Information provided Start Marker

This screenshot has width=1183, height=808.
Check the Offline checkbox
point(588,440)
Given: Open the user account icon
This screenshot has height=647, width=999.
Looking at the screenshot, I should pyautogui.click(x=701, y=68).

Information provided End Marker

What you will do -
Return the data exactly, every line included.

Completed exercise -
This screenshot has width=1183, height=808.
Check the Offline checkbox
point(588,440)
Given: Open the user account icon
This screenshot has height=647, width=999.
Looking at the screenshot, I should pyautogui.click(x=701, y=68).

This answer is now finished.